Current private beta includes multi-billion AUM PE firms and large M&A advisory companies. They are not splashing the customer list - that is how sophisticated finance buyers like it.
The founding team embeds at AEA Investors - a $20B PE firm - as forward-deployed engineers. They build AI agents automating deal sourcing, diligence, and portfolio management workflows from the inside.
Rishabh, Hrishi, Rakesh, and Vivan leave AEA and incorporate Zarna in San Francisco to bring what they built for one firm to the entire private capital industry.
Accepted into Y Combinator's Fall 2025 batch (F25). Raises $500K in seed funding. Begins private beta with multi-billion AUM PE firms and large M&A advisory companies.
Ships four-agent platform - Scribe, Memo, Analyst, Experts - covering the full deal lifecycle. Achieves SOC 2 Type II certification. Launches 30+ integrations including DealCloud, Affinity, CapIQ, PitchBook.
Continuing to expand private beta. Building toward standardized onboarding using pilot case studies and partner channel relationships.
AES-256 encryption at rest. TLS 1.3 in transit. Single-tenant infrastructure with strict data isolation - your deal data never lives next to another firm's. Role-based access control with SSO. Data is never used for model training. Penetration tested with regular audits.

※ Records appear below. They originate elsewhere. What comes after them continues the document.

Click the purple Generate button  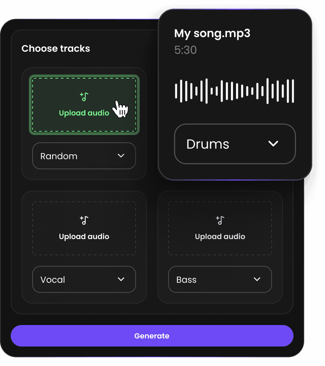click(152, 336)
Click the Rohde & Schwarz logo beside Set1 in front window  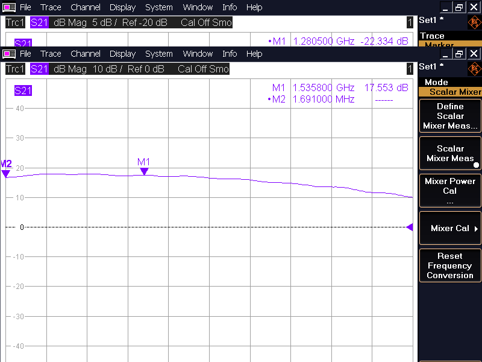474,68
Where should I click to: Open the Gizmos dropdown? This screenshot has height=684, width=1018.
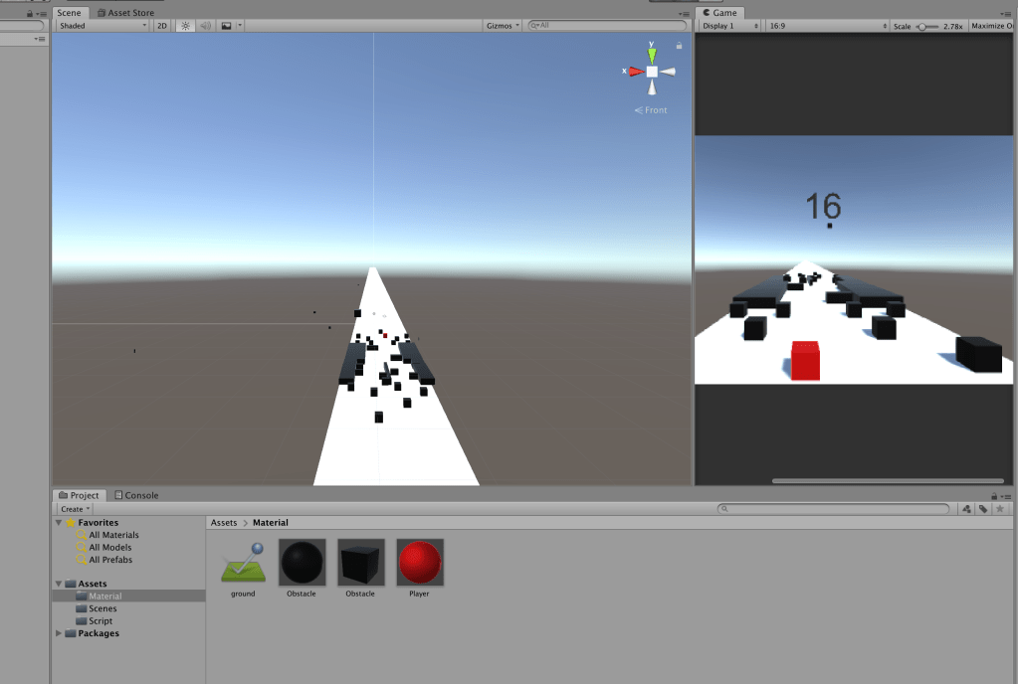tap(503, 26)
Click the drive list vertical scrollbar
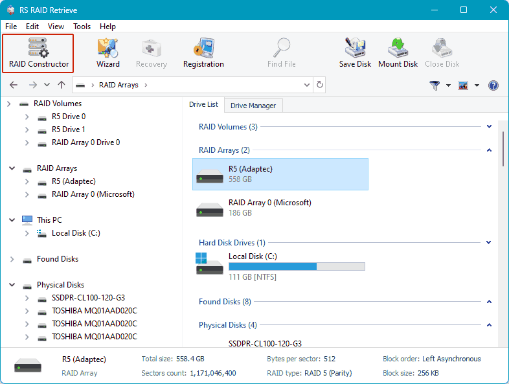This screenshot has height=384, width=509. click(503, 149)
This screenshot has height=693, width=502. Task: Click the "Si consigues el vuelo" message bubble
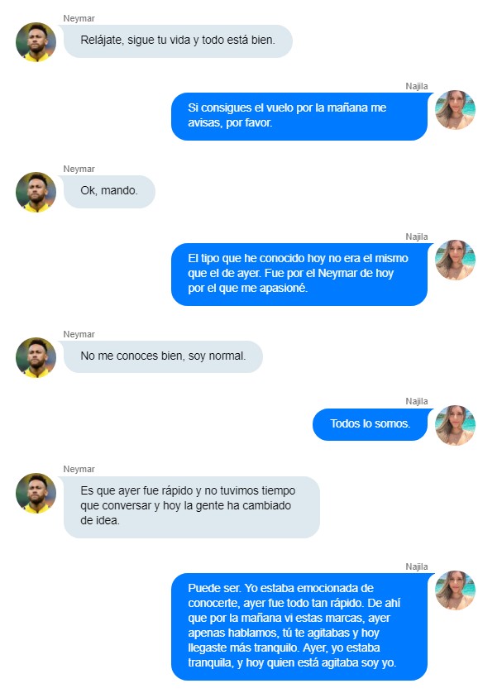point(299,116)
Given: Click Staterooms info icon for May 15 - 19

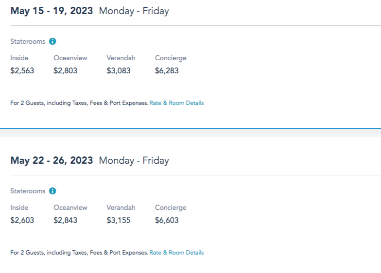Looking at the screenshot, I should 52,42.
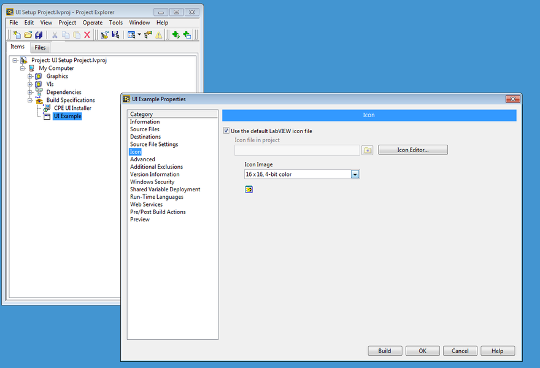Click the red Delete X icon
The height and width of the screenshot is (368, 540).
coord(87,35)
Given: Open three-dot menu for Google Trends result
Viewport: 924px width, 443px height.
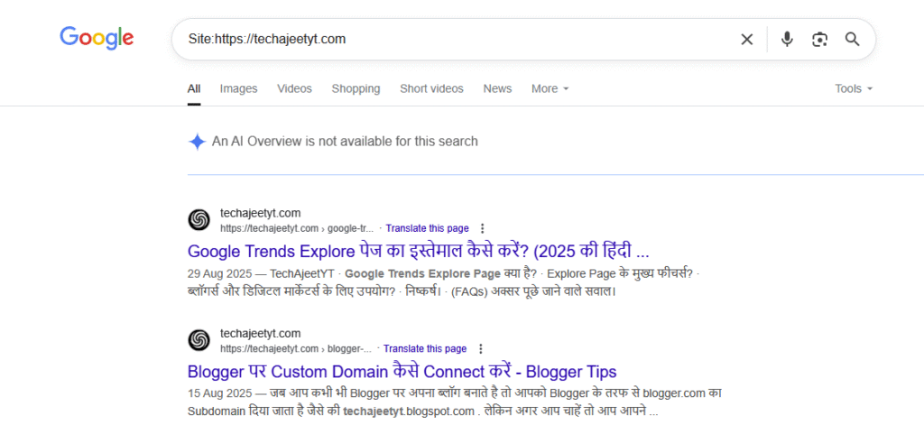Looking at the screenshot, I should coord(483,228).
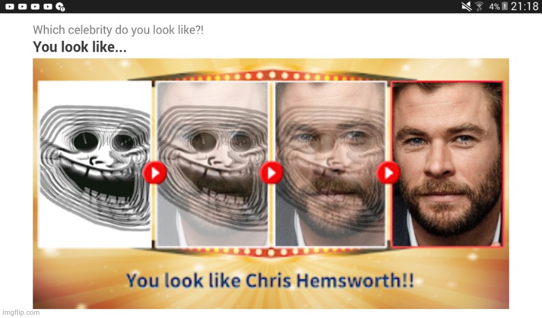
Task: Click 'You look like Chris Hemsworth!!' result text
Action: [270, 280]
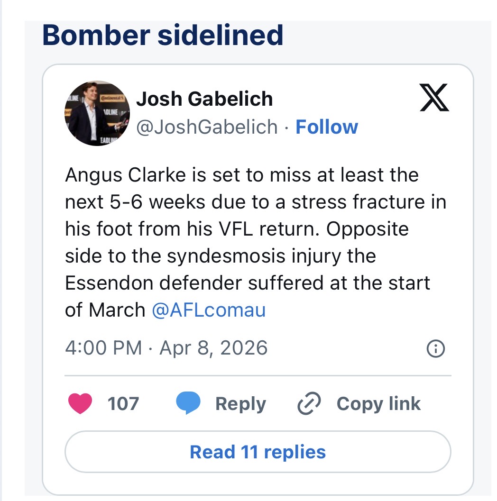The width and height of the screenshot is (497, 501).
Task: Click the 107 likes count
Action: (123, 404)
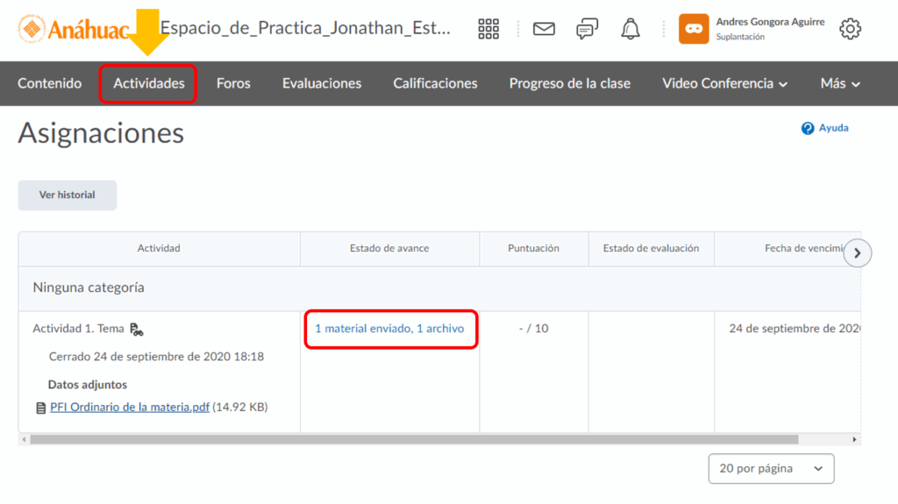Viewport: 898px width, 504px height.
Task: Open the notifications bell icon
Action: pos(631,29)
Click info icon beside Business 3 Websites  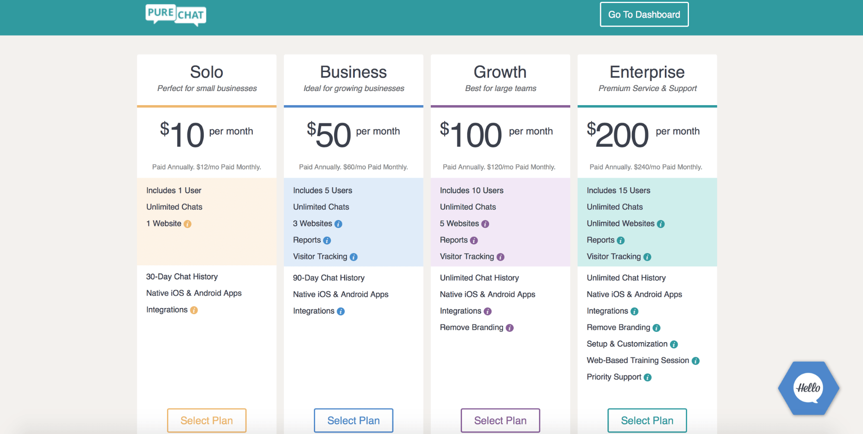338,224
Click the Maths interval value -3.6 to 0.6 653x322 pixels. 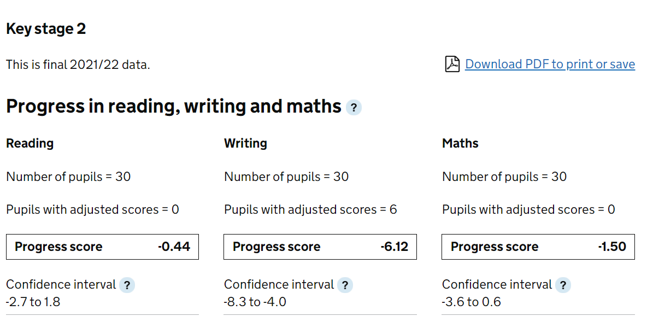tap(472, 302)
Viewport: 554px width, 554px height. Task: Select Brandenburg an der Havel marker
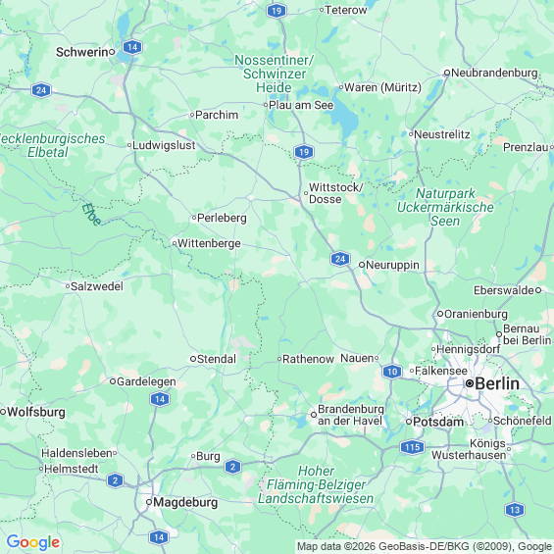tap(314, 415)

These are not checkbox compliance features; they are table stakes for selling to institutional finance.
The founders were not just customers of the problem - they were embedded inside a $20B PE firm, building the very systems that would eventually become Zarna. Very few founders can say they field-tested their product before the company existed.
Rishabh Dhariwal's advisory portfolio before Zarna includes Pepsi, Roche, Rajasthan Royals (IPL cricket), and LATAM Airlines. A healthcare company, a cricketing empire, a soft drink giant, and a South American airline - not a typical pre-startup resume.
Zarna offers a genuine walk-away clause: if ROI targets are not met within three months, you leave. Enterprise SaaS does not usually put that in writing. It tells you something about how confident the team is in the actual product.
The name: "zarna" in Gujarati and Hindi means a spring, a natural fountain - a continuous source. Intentional or not, the metaphor fits: not a one-off tool, but a persistent, always-on source of intelligence flowing through the firm.
All four co-founders attended UC Berkeley, studying computer science, electrical engineering, and economics. The intersection of those disciplines - systems thinking, quantitative modeling, market understanding - shows up directly in how Zarna's agents are designed.
The team has published thinking on agent design philosophy: when the top 5 models on SWE-bench differ by less than 1 point, model selection is not the question. Framework and harness design is. That kind of focus shows up in the product's architecture.